分卷(89)(1 / 6)
范侠仗着身高过人,踮着脚尖跳了几下,边跳边唤布什的名字。往常只要他们这群学生一唤它,那条有着诗人忧郁气质的黄狗就会咬着尾巴出来相迎,这时候学生们就会把兜里的东西掏出来放在手里喂给它吃。布什脾气很好,从来不拘喂的是什么,都一并笑纳。有一回范侠不知道从什么地方搞来一颗西蓝花喂它,结果这狗子居然吃的咯嘣咯嘣香的很。
叫了半天布什没来,把房东太太给叫来了。
啊呀,这不是顾老师的学生么小北,嗯还有小黑皮么。
房东太太对他们这对黑白双煞还是很有点印象的,亲切地朝他们打起了招呼。
进了房东太太的家,两人都有些拘束。从前他们进凯哥的院子,都是想怎么来就怎么来的,横竖躺在地上都没事,凯哥自己也躺在地上,没有半点老师的架子。
坐坐呀,吃水果,不要客气。
房东太太去厨房给他们倒茶,她家自己养的狗子也摇着尾巴走了过来,东嗅嗅西嗅嗅,然后趴到门口去晒太阳了。
真好啊,都是大学生了吧。我记得你们刚来的时候,还没有那么高呢,就丁点大。
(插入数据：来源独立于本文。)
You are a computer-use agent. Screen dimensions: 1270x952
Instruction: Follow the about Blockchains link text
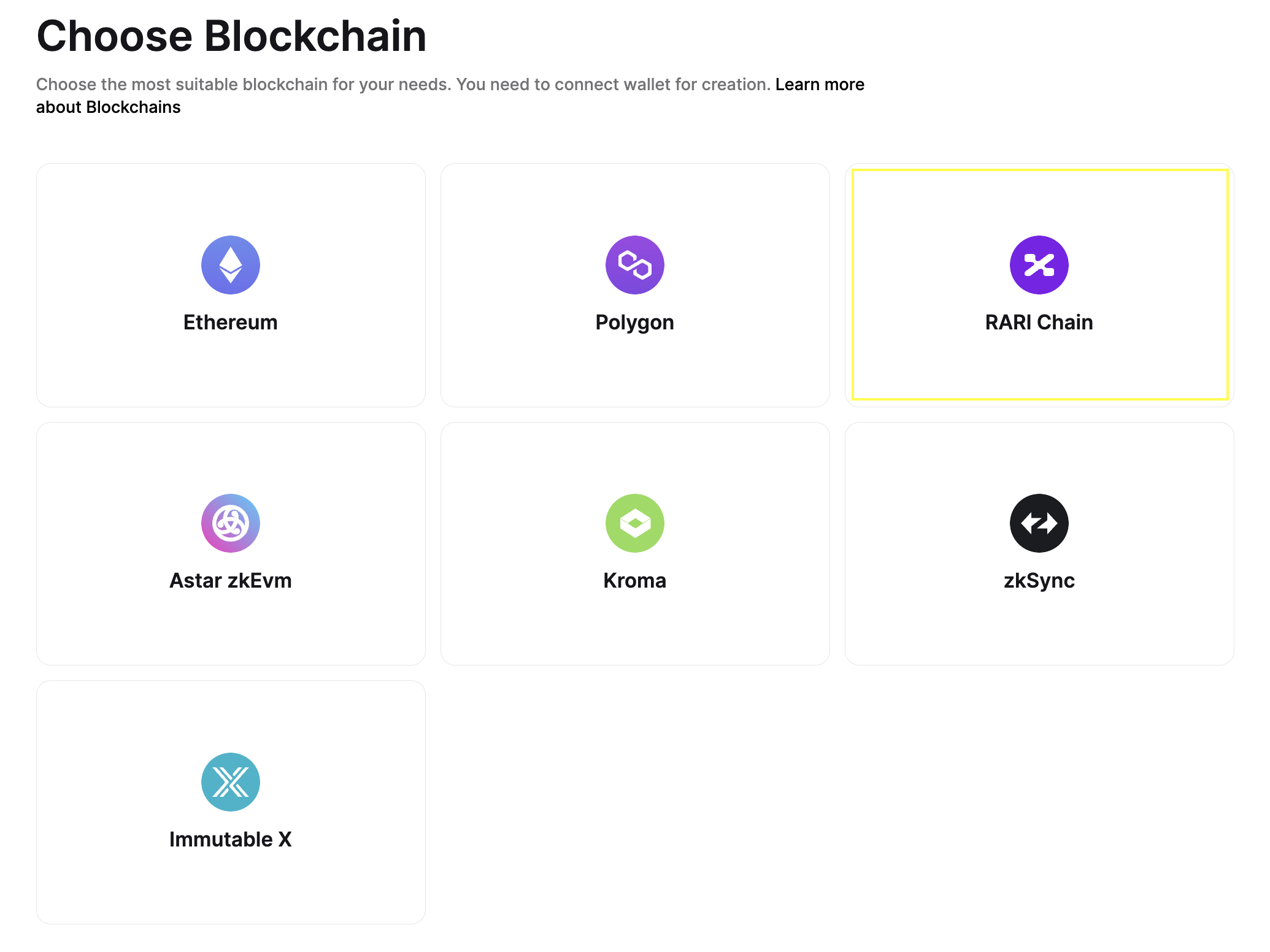(x=109, y=107)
小黑皮还好,小北还没我家地里种的甜芦粟高。
端了两杯茶来,房东太太说起了他们高一第一回 来凯哥小院时候的情形,不过三年的时光,现在想起来,竟仿佛过了十多年似得。
突然就搬走了,我也是没想到。当初说好的,到了年底还要继续租的,说还要至少再带一届学生。
房东太太把手放在膝盖上,膝盖上铺着本地人常用的蓝色土布围裙。上海人农村人过去不论男女都是穿裙子的,套在腰间的阔腿裤上面,叫做作裙,这两年已经基本看不到这种打扮了。
然后有一天,眼眶红红的回来。哦,那天小彭也来了。两人一开始还挺好的,说着说着就吵起来了。吵得那叫一个厉害啊。你们也是知道的,我们乡下人,吃完晚饭,看完新闻联播就要睡了。那天他们一直吵到晚上至少九点多钟,又是摔杯子,又是砸墙的。
哐哐哐的,听得人心惊胆战。后来我实在受不住了,就让我男人披了衣服去敲门,让他们轻点。
然后那个小彭就跑出来了,走的时候我男人瞄了一眼,乖乖,地上摔得乱七八糟的,狗都吓得躲到狗窝里不敢吱声啦。
宁小北和范侠互相看了一眼,都为凯哥他们担心。
不过更担心的是宁小北,他知道的毕竟比范侠要多一些。
阿姨,后来房子没有租出去么?我看院子的门是关着的么。
宁小北问道。
没有租,没有租。顾老师的房租本来就是付到年底的,还有好几天呢。而且他的东西还没有统统搬走,只是把狗和一些随身的衣物都带走了。